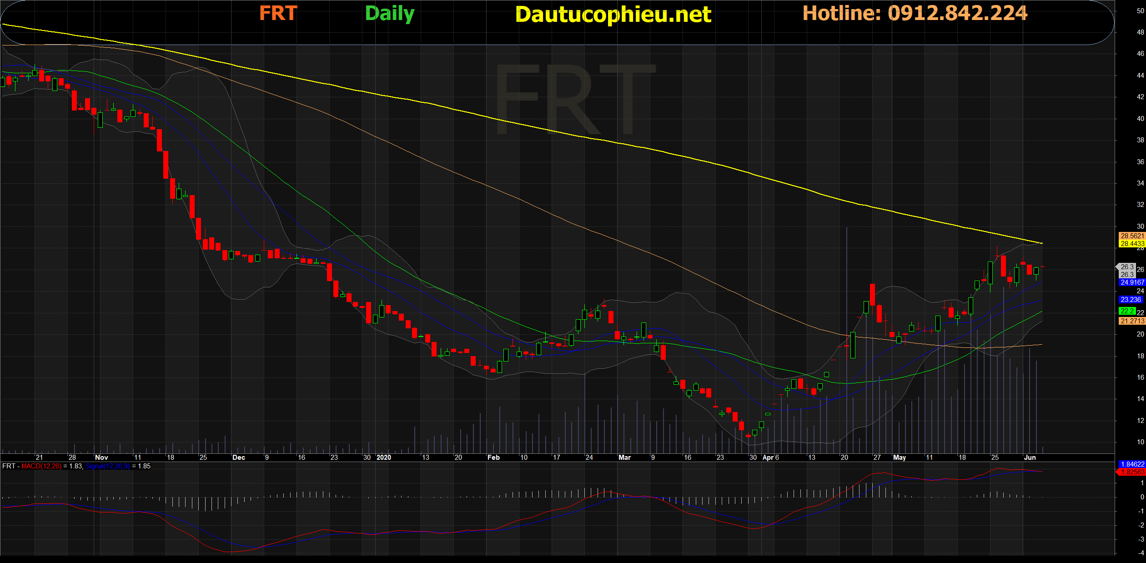Click the 2020 year marker on the time axis

(x=384, y=457)
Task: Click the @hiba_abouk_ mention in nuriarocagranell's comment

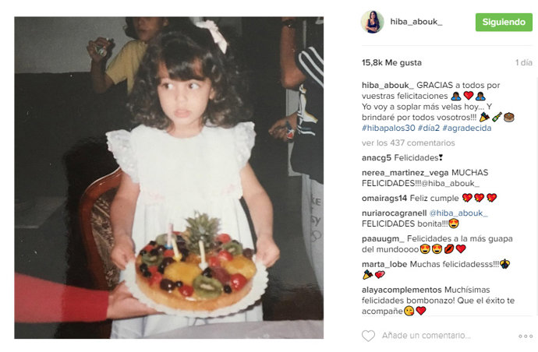Action: (x=458, y=213)
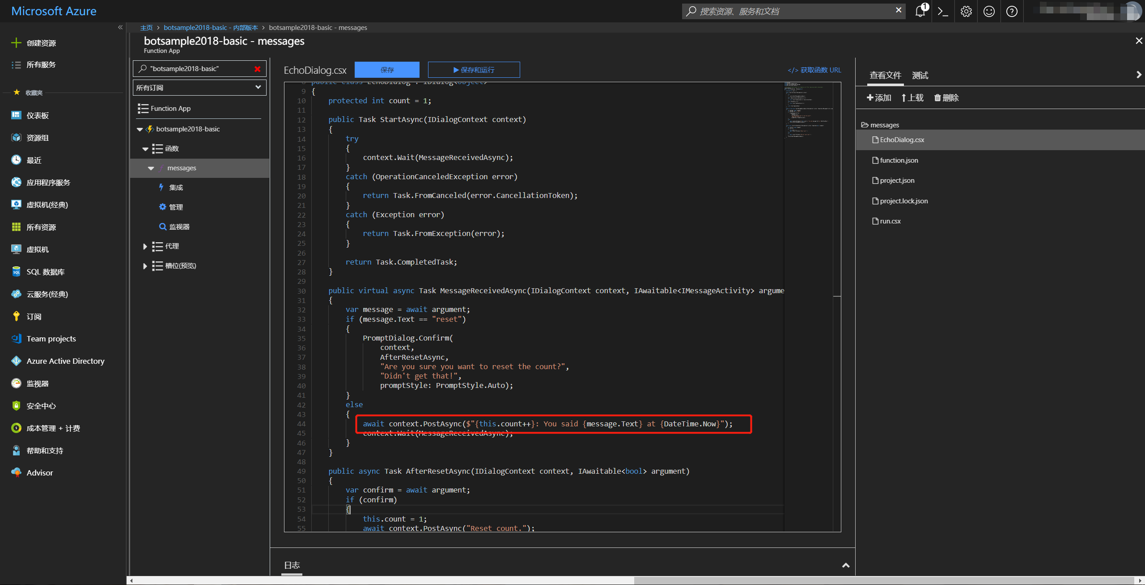Open the project.lock.json file
This screenshot has height=585, width=1145.
pyautogui.click(x=903, y=200)
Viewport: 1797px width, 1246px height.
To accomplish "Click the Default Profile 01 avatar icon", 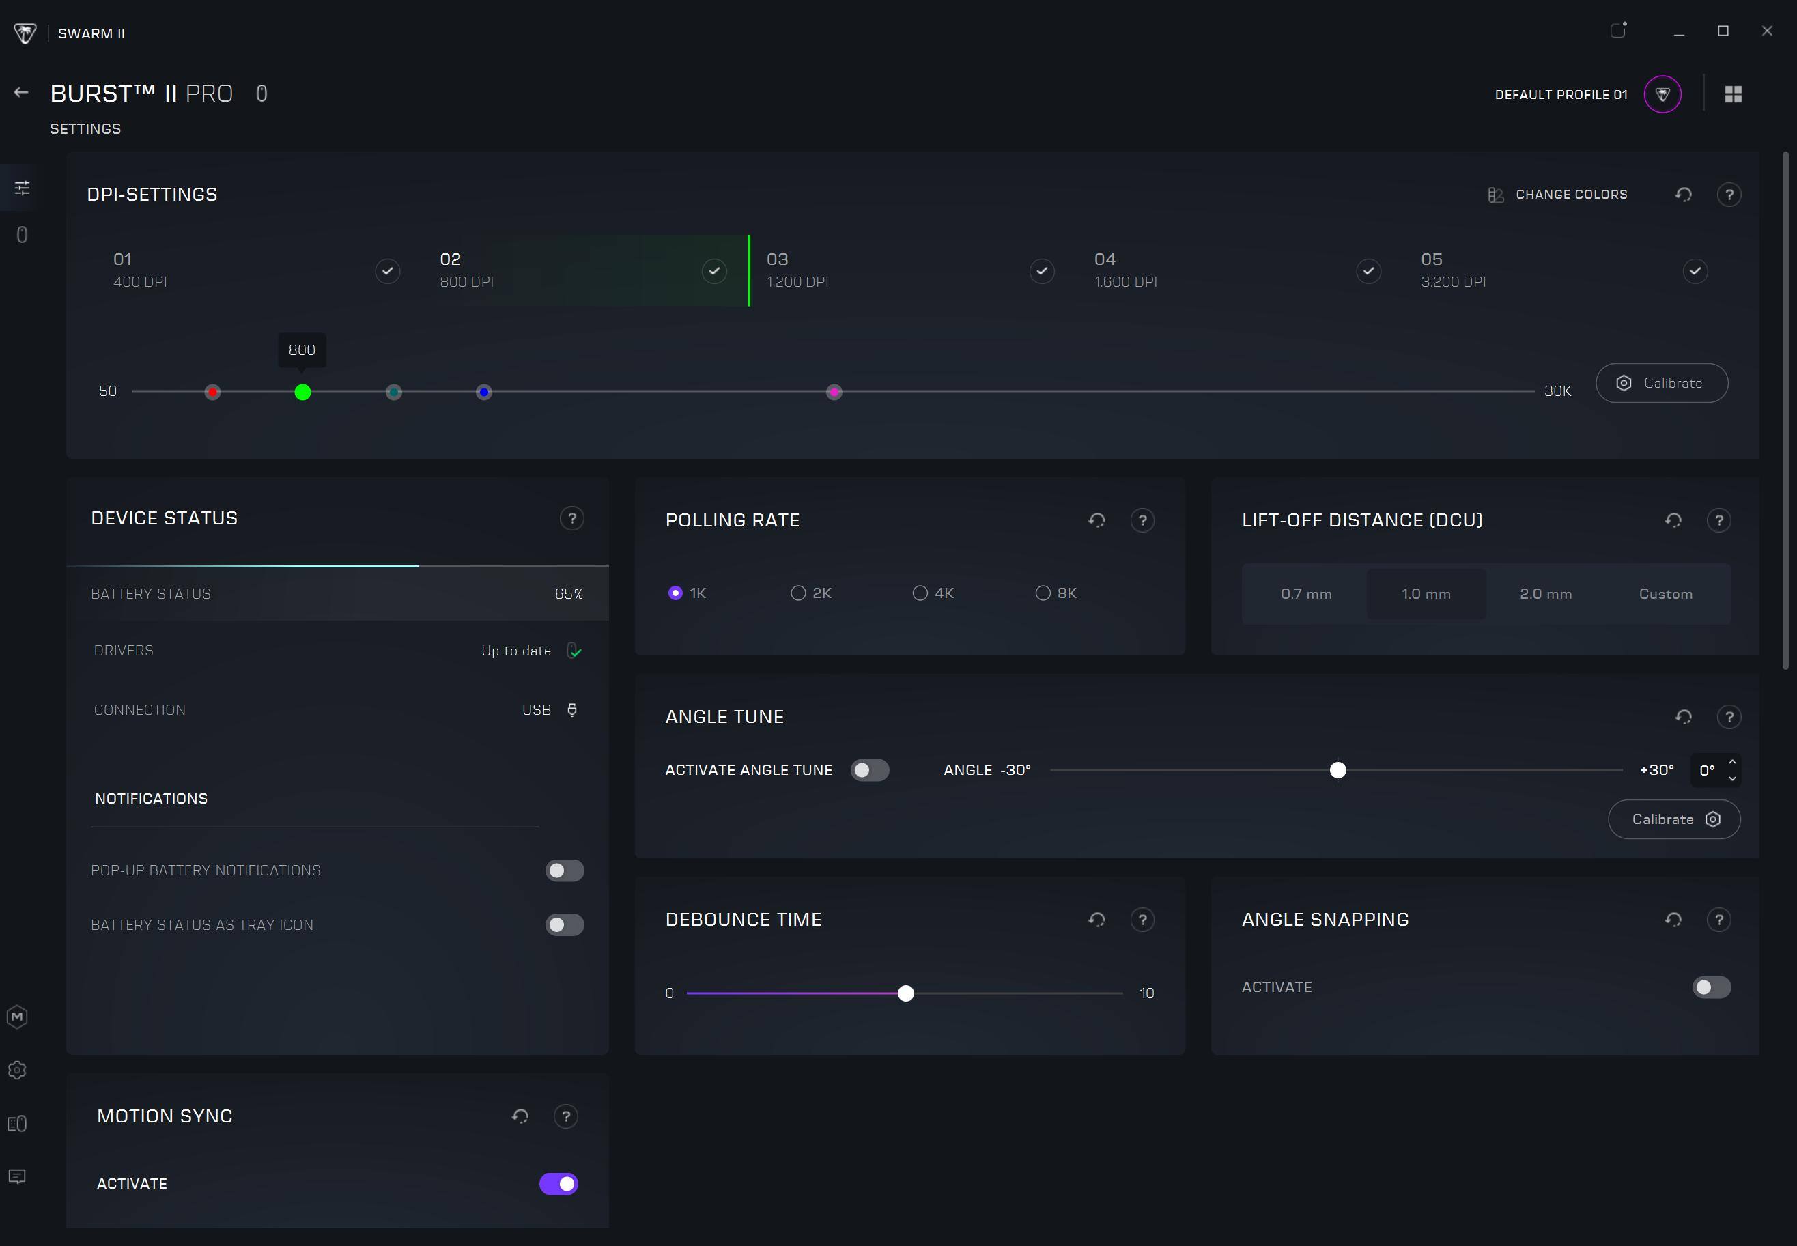I will coord(1662,94).
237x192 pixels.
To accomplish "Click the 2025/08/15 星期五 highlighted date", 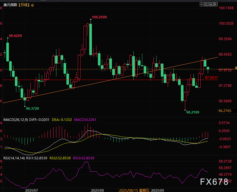I will coord(134,190).
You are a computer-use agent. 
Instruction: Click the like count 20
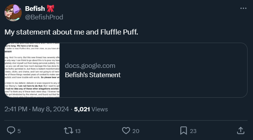click(136, 131)
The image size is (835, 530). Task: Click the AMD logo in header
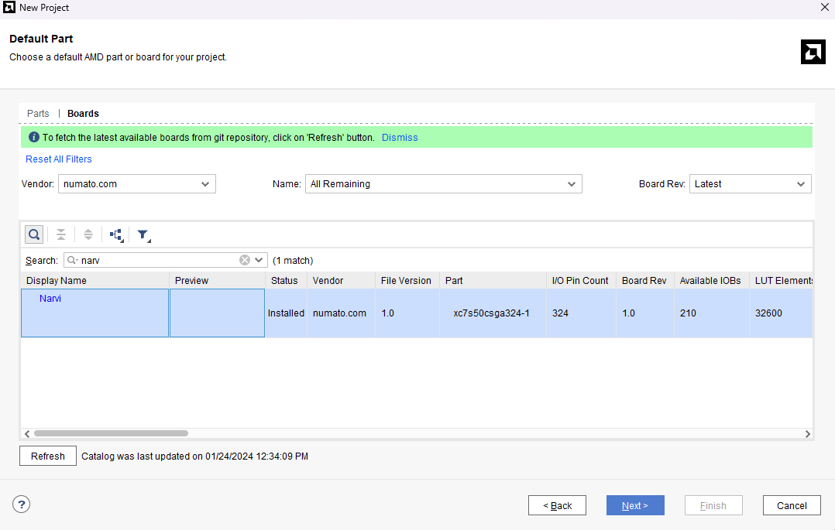813,52
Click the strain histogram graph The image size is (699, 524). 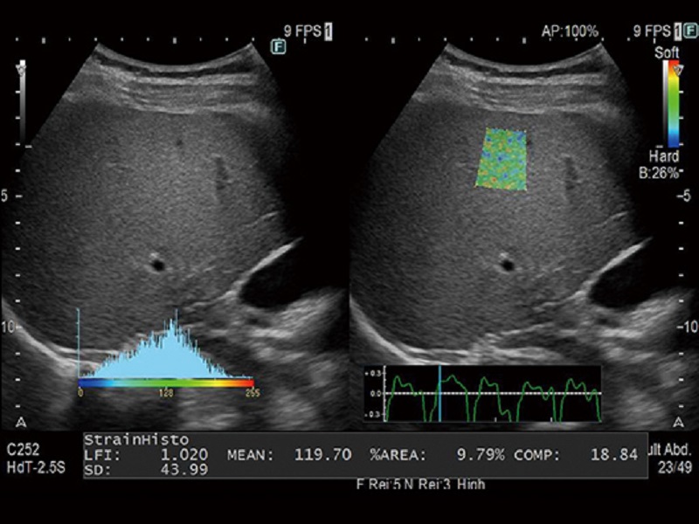pos(166,354)
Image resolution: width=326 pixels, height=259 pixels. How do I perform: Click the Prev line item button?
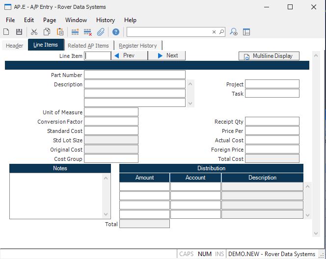[x=130, y=56]
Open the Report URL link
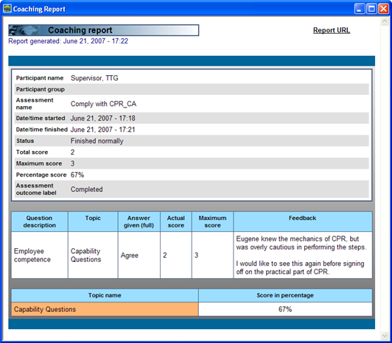This screenshot has height=343, width=392. point(332,30)

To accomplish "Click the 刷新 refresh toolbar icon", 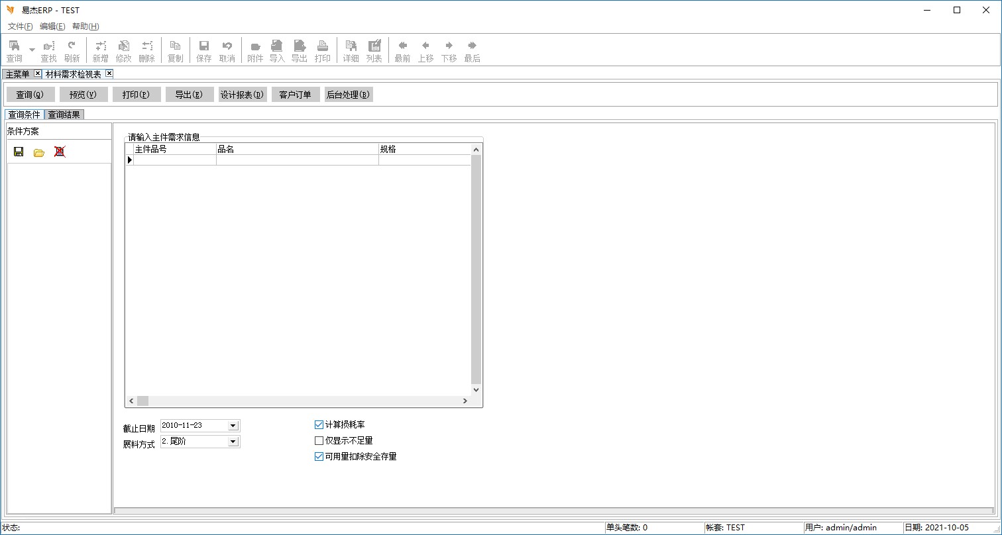I will click(x=72, y=50).
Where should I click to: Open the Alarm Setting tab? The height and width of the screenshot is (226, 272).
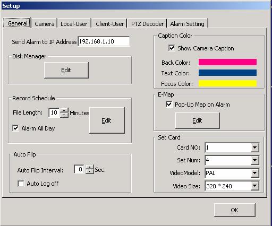(187, 24)
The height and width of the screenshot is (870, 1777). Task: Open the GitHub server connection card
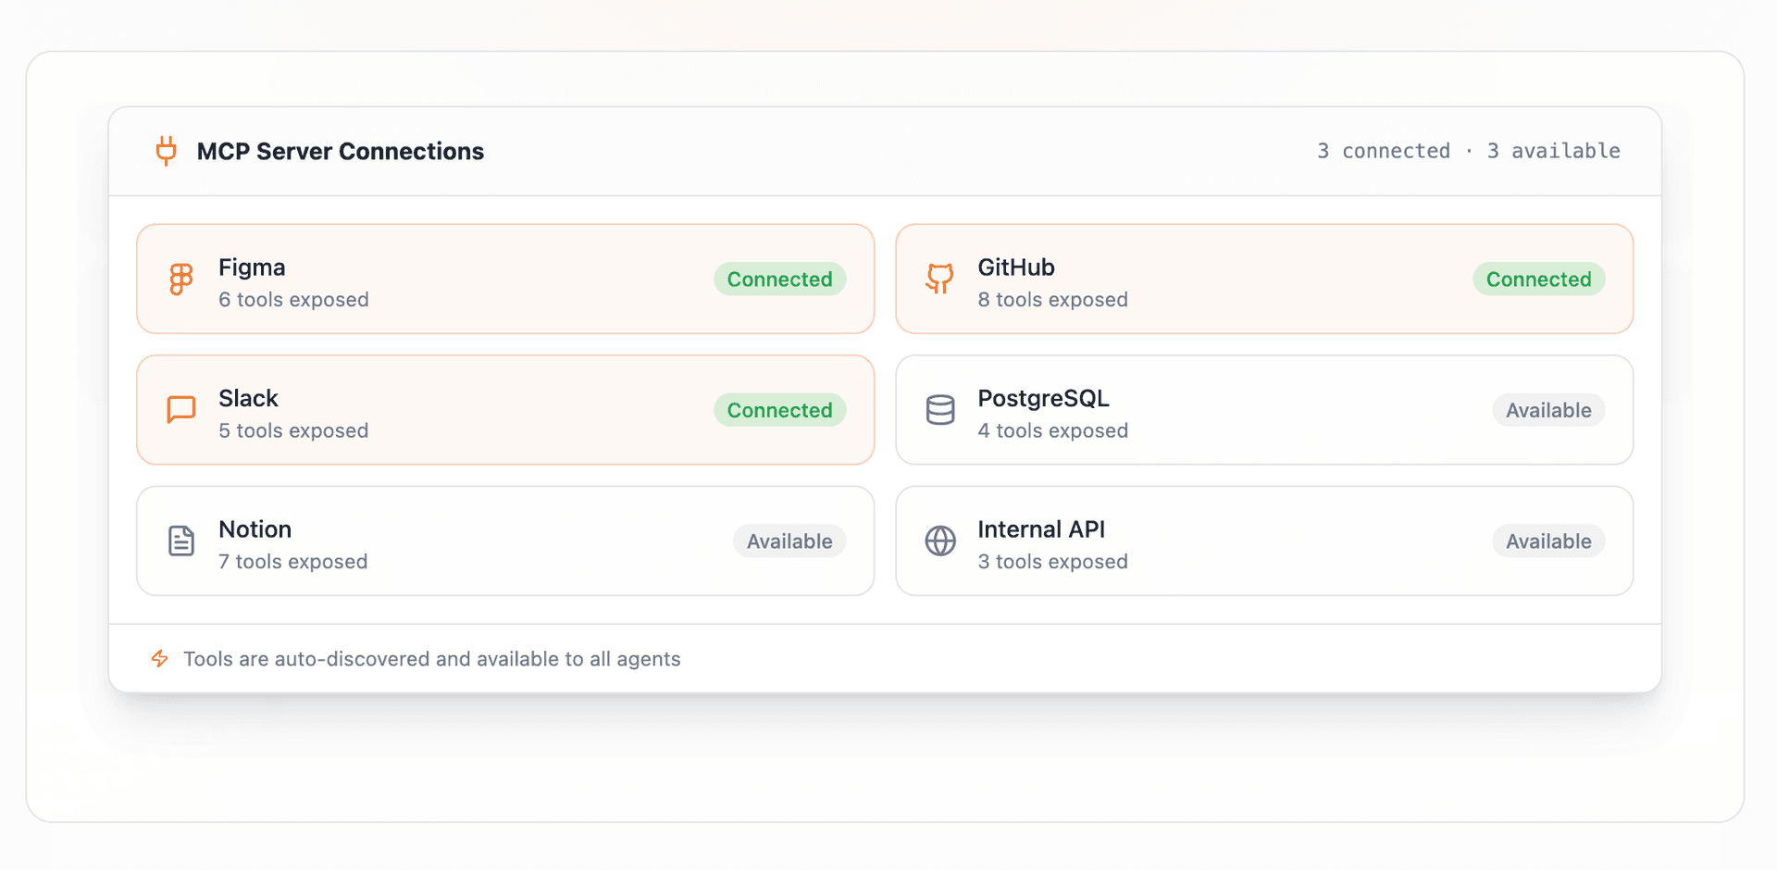coord(1264,279)
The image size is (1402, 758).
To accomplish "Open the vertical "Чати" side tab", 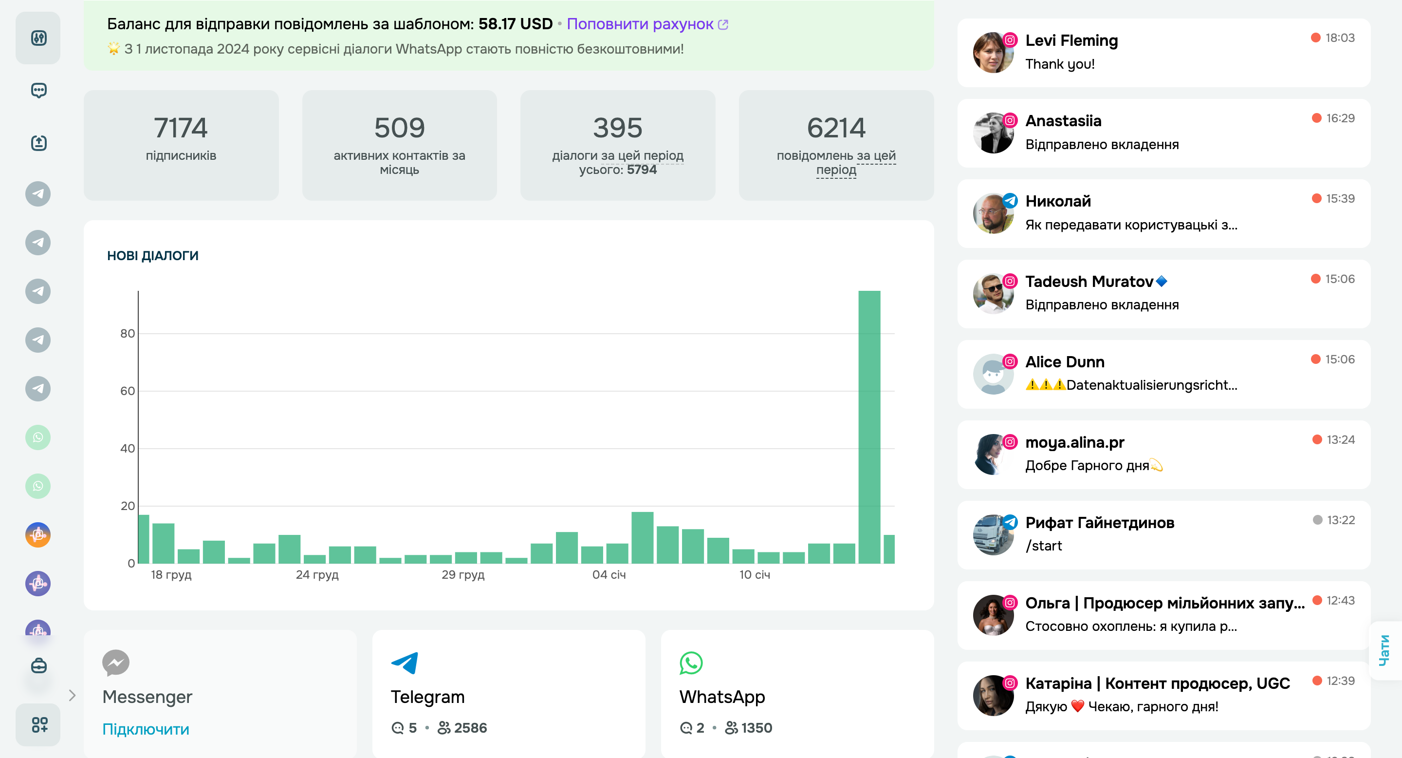I will pos(1384,650).
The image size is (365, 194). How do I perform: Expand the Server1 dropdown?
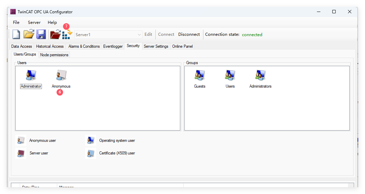pyautogui.click(x=139, y=35)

****************

(Task brief) Pick out each line above that contains the word "pixels", and copy those lines in full.

(Complete answer)
237x192 pixels.
Image resolution: width=326 pixels, height=259 pixels. How do I perform: Click the Prev line item button?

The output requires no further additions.